Civ. Nos. 4-88-889, 4-88-890, 4-89-93, 4-89-95 and 4-89-103.
June 23, 1989.
David J. Lauth, Kim A. Anderson and Christopher J. Riley, Dorsey Whitney, Minneapolis, Minn., for plaintiff.
Michael C. Mahoney, Wright S. Walling and Scott T. Anderson, Mahoney, Walling Kelley, P.A., Minneapolis, Minn., for defendants.
MEMORANDUM AND ORDER
This matter is before the Court on plaintiff's motion to dismiss defendants' counterclaims, to strike certain of defendants' affirmative defenses and to strike portions of defendants' answers.
Plaintiff Federal Deposit Insurance Corporation (FDIC) is a corporation organized under the laws of the United States, 12 U.S.C. § 1811 et seq. Defendants R-C Marketing and Leasing, Inc., Northern Food King, Inc., Andolshek Properties, Inc. and Lakes Leasing, Inc. are corporations organized under the laws of the State of Minnesota. Defendants Richard A. Andolshek, Judy Gale Andolshek, Albin A. Andolshek, and Alice L. Andolshek are residents of the State of Minnesota. The Lakeland State Bank was, prior to December 19, 1986, a banking corporation organized and existing under the laws of the State of Minnesota. In these actions, plaintiff FDIC, in its corporate capacity, seeks to enforce a number of obligations allegedly owed by defendants to the former Lakeland State Bank. Jurisdiction over plaintiff's claims is proper pursuant to 12 U.S.C. § 1819.

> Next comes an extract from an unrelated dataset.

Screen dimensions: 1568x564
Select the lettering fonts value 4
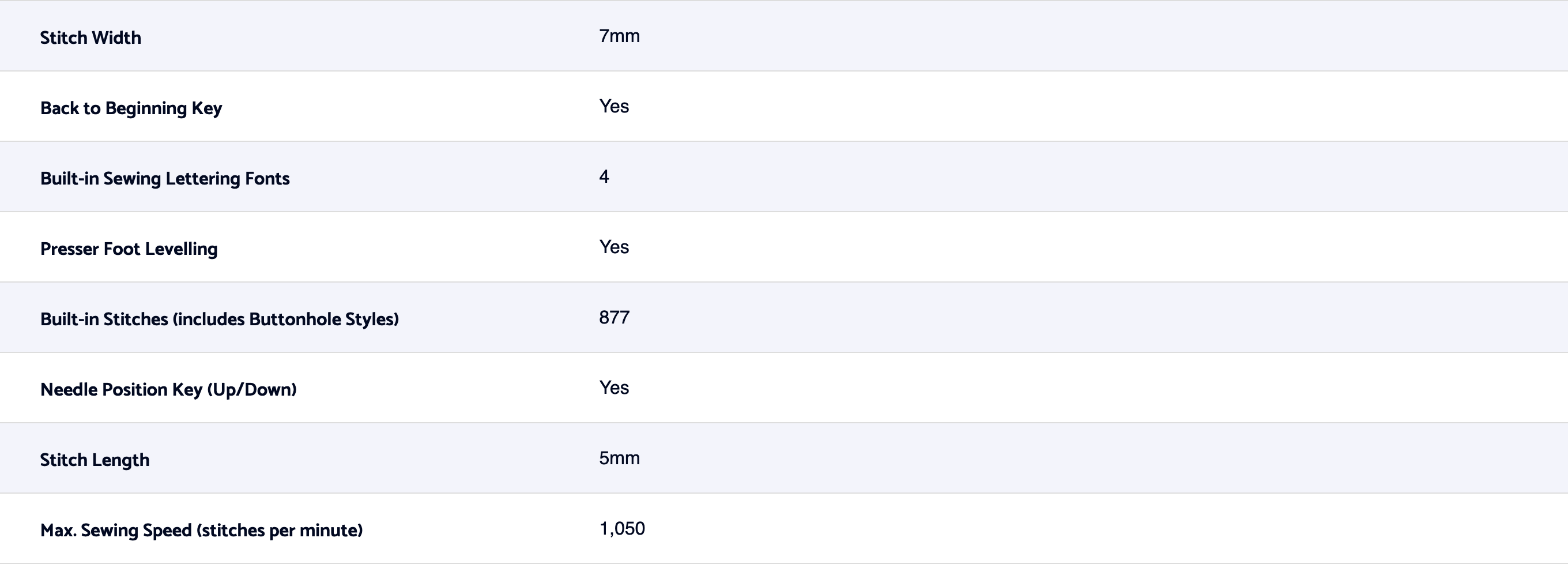(x=604, y=176)
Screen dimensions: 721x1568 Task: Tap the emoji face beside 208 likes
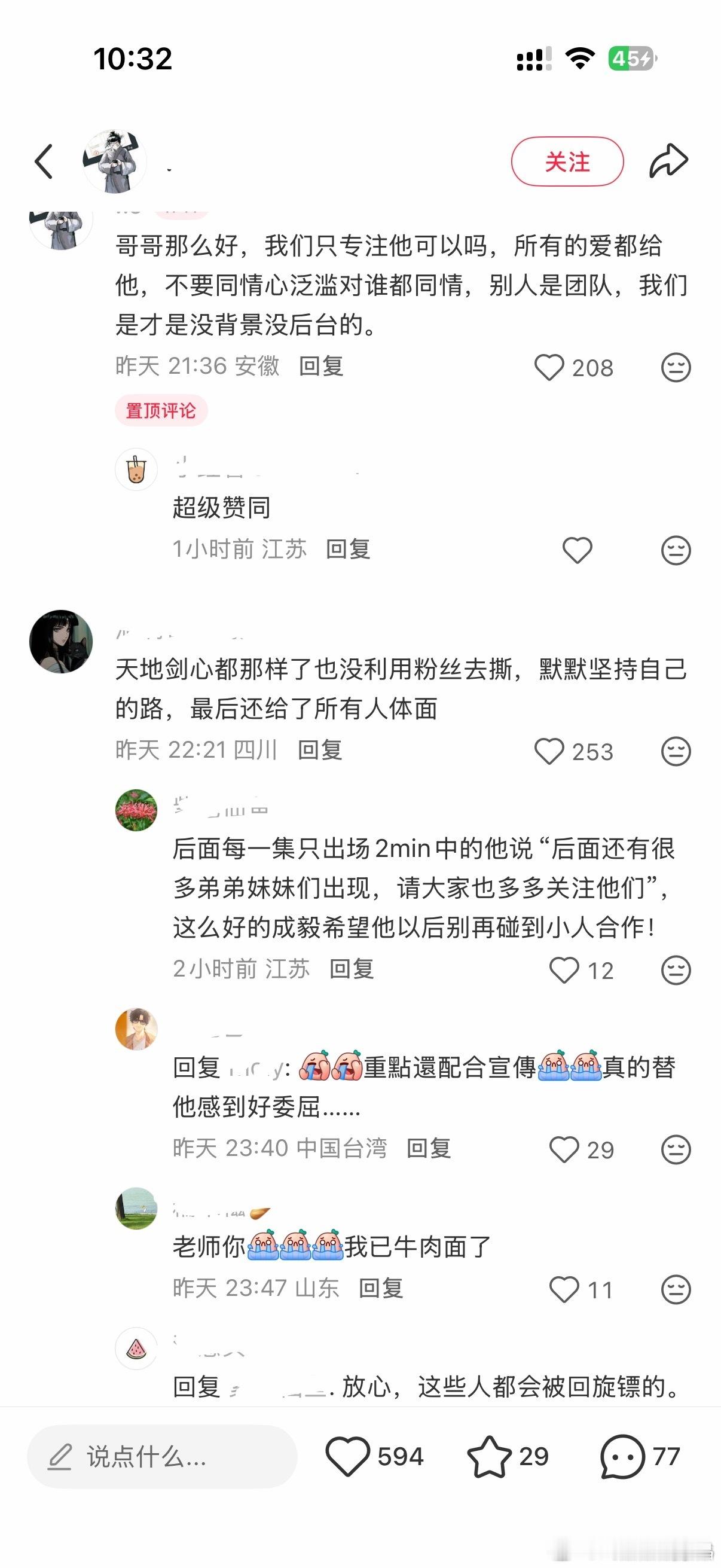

The Lakeland State Bank located in Pequot Lakes, Minnesota (the bank) was closed on December 19, 1986 by the Commissioner of Commerce of the State of Minnesota upon a determination that the bank was insolvent. The commissioner appointed the FDIC receiver of the bank, and the FDIC as receiver executed a purchase and assumption agreement with the Northern National Bank of Bemidji, Minnesota. Pursuant to the purchase and assumption agreement, the Northern National Bank acquired all of the non-classified loan assets of the bank. The FDIC, in its corporate capacity, acquired the classified ( i.e. defaulted) loan assets of the bank.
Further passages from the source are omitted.